Don't forget that EL 7 (non-UEFI systems) & 8 support booting from LVM snapshot (a.k.a BOOM Boot Manager) , so revert is 2 steps away: - boot from the snapshot (grub menu) - revert from the lvm snapshot - reboot and wait for the revert to complete
Best Regards, Strahil Nikolov
На 1 август 2020 г. 23:58:27 GMT+03:00, david david@daku.org написа:
At 01:03 PM 8/1/2020, you wrote:
On 8/1/20 6:56 AM, david wrote:
At 02:54 AM 8/1/2020, Alessandro Baggi wrote:
Hi Johnny, thank you very much for clarification.
You said that in the centos infrastructure only one server got the
problem.
What are the conditions that permit the breakage? There is a
particular
configuration (hw/sw) case that match always the problem or it is
random?
Thank you
I have two servers running Centos 7 on apple hardware (one mac-mini and one mac server). They both failed to reboot a few days ago. So perhaps whatever anti-boot bug hit Centos 8, also hit Centos 7. I can't tell what version got updated since the system simply fails to boot. I don't even get a grub screen. I'll have to rebuild the systems from scratch.

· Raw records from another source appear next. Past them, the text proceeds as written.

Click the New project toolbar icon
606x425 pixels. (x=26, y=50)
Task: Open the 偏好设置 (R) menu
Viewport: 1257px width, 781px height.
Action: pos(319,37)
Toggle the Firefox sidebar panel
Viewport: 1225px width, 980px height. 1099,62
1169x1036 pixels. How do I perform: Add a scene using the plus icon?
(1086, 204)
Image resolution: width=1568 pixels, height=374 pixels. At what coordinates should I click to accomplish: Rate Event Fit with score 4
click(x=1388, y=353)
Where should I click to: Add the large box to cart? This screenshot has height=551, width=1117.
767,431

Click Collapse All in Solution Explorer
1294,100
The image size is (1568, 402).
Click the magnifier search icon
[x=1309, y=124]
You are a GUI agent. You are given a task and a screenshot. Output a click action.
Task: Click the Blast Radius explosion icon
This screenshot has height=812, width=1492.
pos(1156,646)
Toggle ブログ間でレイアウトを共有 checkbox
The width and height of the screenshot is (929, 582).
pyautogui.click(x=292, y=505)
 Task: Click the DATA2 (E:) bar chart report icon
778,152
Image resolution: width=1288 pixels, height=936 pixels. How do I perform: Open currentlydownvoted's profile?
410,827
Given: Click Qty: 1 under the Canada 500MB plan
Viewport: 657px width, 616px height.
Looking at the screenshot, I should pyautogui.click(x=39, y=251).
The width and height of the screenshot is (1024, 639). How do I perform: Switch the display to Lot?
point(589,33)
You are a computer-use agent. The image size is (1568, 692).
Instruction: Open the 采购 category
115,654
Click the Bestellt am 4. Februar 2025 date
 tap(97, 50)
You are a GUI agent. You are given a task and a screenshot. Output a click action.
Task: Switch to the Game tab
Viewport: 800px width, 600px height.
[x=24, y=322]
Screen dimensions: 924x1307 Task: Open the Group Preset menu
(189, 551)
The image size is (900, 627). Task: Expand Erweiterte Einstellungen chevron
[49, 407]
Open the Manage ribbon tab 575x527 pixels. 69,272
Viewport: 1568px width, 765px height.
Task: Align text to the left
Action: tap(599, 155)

You should be able to boot off of installation media into rescue mode, and downgrade the grub2* and/or shim* RPMs.
-Greg
This is a good idea, if I knew how to "downgrade...". But in any event, I had decided to rebuild from scratch, which of course failed as soon as I did an yum update. So, I'm installing 7.8.2003 with no updates until I see the "all clear -- updates will no longer make your system unbootable" message from the Centos team.
In my many years of blindly updating my installations, starting from the free Redhat distributions, through Whitehat and onto Centos, this is the first disaster, and luckily, it didn't hit all my systems. Let's hope there aren't many more.